ESERCIZIO DA SVOLGERE:
Sostituisci "epoche" con "ere" nel passo dell'articolo che parte da "La chimica delle lacrime dai" e va avanti fino a "delle lacrime (Bompiani).", e riscrivi il passo così modificato.

ARTICOLO:
○ ○ ○ ○ ○ ○ ○

La chimica delle lacrime dai pezzi di un automa

«Quando ho pensato questa storia, lo scoglio piú difficile da superare è stato il fatto che i due protagonisti da me immaginati vivevano in epoche diverse. E quindi non potevano fare sesso». Strappa subito un sorriso incuriosito alla platea l’australiano Peter Carey, autore di best-seller vincitore di due prestigiosi “Booker prize”, che a Pordenonelegge ha presentato La chimica delle lacrime (Bompiani).
Intervistato dal critico letterario Masolino D’amico, Carey ha raccontato la genesi del suo romanzo: due vicende parallele, ambientate una nel passato, una nel presente, il cui unico punto di contatto è rappresentato da un’anatra meccanica realizzata nell’Ottocento che la protagonista femminile deve ricostruire per conto di un museo. Sarà proprio questo oggetto, visto dall’autore come metaforica imitazione della vita, a unire i due sconosciuti lontani nel tempo e nello spazio.
«La ricostruzione – spiega Carey – non è un mero esperimento meccanico: Katherine è una donna che ha perso il suo amore, e non può condividere con nessuno la sua sofferenza in quanto amante segreta di un uomo sposato. Nella faticosa impresa di rimettere assieme i pezzi dell’automa, prova a ricomporre i cocci della sua vita distrutta».
Una curiosità: nel libro non manca un omaggio alla cultura italiana, di cui l’autore australiano si è dimostrato buon conoscitore creando un comprimario della storia fortemente ispirato alla figura dell’artista cinquecentesco fiorentino Benvenuto Cellini.

○ ○ ○ ○ ○ ○ ○

MATERIALE FORNITO:
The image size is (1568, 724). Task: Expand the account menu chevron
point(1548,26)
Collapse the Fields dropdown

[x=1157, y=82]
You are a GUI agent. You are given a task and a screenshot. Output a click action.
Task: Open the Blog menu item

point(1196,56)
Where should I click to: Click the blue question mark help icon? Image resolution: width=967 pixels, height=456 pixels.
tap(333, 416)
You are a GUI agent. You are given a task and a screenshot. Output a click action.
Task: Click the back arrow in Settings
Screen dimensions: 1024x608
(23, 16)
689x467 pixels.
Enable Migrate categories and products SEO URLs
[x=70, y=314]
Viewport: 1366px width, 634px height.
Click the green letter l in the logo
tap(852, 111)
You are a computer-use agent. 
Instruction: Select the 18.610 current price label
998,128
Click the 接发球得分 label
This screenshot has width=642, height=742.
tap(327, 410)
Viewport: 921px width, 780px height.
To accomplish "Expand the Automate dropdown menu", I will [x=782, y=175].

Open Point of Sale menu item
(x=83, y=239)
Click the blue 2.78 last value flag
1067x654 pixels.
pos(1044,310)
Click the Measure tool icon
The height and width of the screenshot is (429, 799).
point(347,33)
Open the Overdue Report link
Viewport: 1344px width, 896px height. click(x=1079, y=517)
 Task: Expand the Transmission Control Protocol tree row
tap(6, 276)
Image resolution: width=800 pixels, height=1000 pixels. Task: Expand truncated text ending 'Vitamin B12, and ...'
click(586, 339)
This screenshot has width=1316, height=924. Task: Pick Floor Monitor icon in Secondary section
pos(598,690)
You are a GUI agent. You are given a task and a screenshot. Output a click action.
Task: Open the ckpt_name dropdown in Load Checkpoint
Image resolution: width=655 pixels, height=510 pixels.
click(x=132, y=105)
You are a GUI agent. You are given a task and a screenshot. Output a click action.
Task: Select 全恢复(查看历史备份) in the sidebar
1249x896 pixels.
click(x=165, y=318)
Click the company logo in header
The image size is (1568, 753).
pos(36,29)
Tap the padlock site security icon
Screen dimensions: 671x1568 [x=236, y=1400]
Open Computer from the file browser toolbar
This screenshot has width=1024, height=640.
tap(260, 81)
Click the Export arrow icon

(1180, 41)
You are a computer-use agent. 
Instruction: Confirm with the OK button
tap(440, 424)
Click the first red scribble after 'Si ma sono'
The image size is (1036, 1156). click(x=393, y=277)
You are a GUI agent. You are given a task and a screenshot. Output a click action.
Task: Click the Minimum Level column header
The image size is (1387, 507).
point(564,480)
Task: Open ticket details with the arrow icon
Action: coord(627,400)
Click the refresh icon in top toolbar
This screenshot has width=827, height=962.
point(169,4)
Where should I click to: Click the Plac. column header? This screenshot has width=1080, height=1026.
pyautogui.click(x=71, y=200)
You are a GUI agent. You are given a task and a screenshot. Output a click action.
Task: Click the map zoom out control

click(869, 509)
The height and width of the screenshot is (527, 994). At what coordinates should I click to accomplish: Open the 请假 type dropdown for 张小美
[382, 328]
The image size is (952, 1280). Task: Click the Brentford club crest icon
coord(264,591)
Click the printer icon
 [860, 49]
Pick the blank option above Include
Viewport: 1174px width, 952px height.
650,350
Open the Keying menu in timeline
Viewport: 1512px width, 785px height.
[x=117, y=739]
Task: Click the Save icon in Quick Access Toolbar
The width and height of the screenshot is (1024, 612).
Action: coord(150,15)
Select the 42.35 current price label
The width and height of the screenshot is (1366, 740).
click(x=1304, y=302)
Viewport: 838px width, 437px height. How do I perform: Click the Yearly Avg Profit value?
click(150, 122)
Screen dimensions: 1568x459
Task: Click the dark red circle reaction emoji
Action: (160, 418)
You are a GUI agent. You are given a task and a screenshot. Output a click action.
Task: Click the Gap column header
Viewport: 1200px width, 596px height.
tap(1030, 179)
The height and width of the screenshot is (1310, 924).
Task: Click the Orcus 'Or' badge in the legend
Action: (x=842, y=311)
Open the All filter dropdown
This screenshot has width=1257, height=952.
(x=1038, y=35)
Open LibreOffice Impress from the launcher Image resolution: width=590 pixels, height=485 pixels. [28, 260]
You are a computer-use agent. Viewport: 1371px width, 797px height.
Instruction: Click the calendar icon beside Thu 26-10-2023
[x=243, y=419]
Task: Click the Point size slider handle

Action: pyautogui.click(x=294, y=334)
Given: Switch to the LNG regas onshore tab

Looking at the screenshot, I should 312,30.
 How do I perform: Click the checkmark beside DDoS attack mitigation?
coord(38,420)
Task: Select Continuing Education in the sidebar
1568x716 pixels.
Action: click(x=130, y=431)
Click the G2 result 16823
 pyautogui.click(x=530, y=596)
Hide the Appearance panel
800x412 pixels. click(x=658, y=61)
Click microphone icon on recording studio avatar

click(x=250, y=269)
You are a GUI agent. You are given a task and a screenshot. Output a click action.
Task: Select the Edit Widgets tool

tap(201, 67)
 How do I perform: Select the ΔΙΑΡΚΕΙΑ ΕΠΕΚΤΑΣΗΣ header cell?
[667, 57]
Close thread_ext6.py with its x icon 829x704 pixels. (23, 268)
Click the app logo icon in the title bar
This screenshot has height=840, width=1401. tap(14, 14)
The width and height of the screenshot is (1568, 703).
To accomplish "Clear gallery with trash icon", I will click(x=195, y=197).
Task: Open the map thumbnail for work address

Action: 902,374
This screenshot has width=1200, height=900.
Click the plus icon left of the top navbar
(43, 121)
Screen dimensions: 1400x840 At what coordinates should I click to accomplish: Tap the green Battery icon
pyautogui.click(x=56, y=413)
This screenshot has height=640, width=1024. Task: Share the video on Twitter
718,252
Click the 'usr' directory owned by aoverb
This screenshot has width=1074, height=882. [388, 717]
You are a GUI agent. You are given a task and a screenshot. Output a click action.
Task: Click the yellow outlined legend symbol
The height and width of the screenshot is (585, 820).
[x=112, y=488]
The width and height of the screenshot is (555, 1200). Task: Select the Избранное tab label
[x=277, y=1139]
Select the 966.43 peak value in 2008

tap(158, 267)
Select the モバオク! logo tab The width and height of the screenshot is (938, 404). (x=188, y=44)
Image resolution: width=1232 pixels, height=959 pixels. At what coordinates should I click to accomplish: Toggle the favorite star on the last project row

○ ○ ○ ○ ○ ○ ○

RISPOSTA:
La chimica delle lacrime dai pezzi di un automa

«Quando ho pensato questa storia, lo scoglio piú difficile da superare è stato il fatto che i due protagonisti da me immaginati vivevano in ere diverse. E quindi non potevano fare sesso». Strappa subito un sorriso incuriosito alla platea l’australiano Peter Carey, autore di best-seller vincitore di due prestigiosi “Booker prize”, che a Pordenonelegge ha presentato La chimica delle lacrime (Bompiani).